### Source data
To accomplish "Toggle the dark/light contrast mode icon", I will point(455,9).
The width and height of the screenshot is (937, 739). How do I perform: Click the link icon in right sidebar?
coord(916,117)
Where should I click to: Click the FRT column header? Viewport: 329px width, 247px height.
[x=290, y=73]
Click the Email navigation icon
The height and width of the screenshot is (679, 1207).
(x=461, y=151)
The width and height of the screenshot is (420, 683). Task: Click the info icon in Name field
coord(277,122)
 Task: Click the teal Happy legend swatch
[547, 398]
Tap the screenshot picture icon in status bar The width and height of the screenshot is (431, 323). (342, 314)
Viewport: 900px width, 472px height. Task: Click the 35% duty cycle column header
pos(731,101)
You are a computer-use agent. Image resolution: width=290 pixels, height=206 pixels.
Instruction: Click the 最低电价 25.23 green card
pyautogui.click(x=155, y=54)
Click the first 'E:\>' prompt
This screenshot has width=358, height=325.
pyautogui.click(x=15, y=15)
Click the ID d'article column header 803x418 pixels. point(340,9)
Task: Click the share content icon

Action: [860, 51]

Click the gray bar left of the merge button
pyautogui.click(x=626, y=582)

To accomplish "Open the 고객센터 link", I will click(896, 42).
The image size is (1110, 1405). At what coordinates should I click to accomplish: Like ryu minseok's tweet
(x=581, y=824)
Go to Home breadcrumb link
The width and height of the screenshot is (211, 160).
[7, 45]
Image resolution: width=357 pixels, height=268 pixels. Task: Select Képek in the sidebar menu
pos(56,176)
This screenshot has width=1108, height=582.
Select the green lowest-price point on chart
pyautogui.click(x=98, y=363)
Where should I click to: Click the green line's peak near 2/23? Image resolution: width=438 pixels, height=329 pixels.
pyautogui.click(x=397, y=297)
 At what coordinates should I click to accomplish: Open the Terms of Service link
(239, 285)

### Exercise instructions
The response should be a verbatim transcription of the data.

### Expected answer
To accomplish "Toggle the dark/light contrast mode icon", I will point(455,9).
The width and height of the screenshot is (937, 739). How do I perform: Click the link icon in right sidebar?
coord(916,117)
Where should I click to: Click the FRT column header? Viewport: 329px width, 247px height.
[x=290, y=73]
Click the Email navigation icon
The height and width of the screenshot is (679, 1207).
(x=461, y=151)
The width and height of the screenshot is (420, 683). Task: Click the info icon in Name field
coord(277,122)
 Task: Click the teal Happy legend swatch
[547, 398]
Tap the screenshot picture icon in status bar The width and height of the screenshot is (431, 323). (342, 314)
Viewport: 900px width, 472px height. Task: Click the 35% duty cycle column header
pos(731,101)
You are a computer-use agent. Image resolution: width=290 pixels, height=206 pixels.
Instruction: Click the 最低电价 25.23 green card
pyautogui.click(x=155, y=54)
Click the first 'E:\>' prompt
This screenshot has width=358, height=325.
pyautogui.click(x=15, y=15)
Click the ID d'article column header 803x418 pixels. point(340,9)
Task: Click the share content icon

Action: [860, 51]

Click the gray bar left of the merge button
pyautogui.click(x=626, y=582)

To accomplish "Open the 고객센터 link", I will click(896, 42).
The image size is (1110, 1405). At what coordinates should I click to accomplish: Like ryu minseok's tweet
(x=581, y=824)
Go to Home breadcrumb link
The width and height of the screenshot is (211, 160).
[7, 45]
Image resolution: width=357 pixels, height=268 pixels. Task: Select Képek in the sidebar menu
pos(56,176)
This screenshot has width=1108, height=582.
Select the green lowest-price point on chart
pyautogui.click(x=98, y=363)
Where should I click to: Click the green line's peak near 2/23? Image resolution: width=438 pixels, height=329 pixels.
pyautogui.click(x=397, y=297)
 At what coordinates should I click to accomplish: Open the Terms of Service link
(239, 285)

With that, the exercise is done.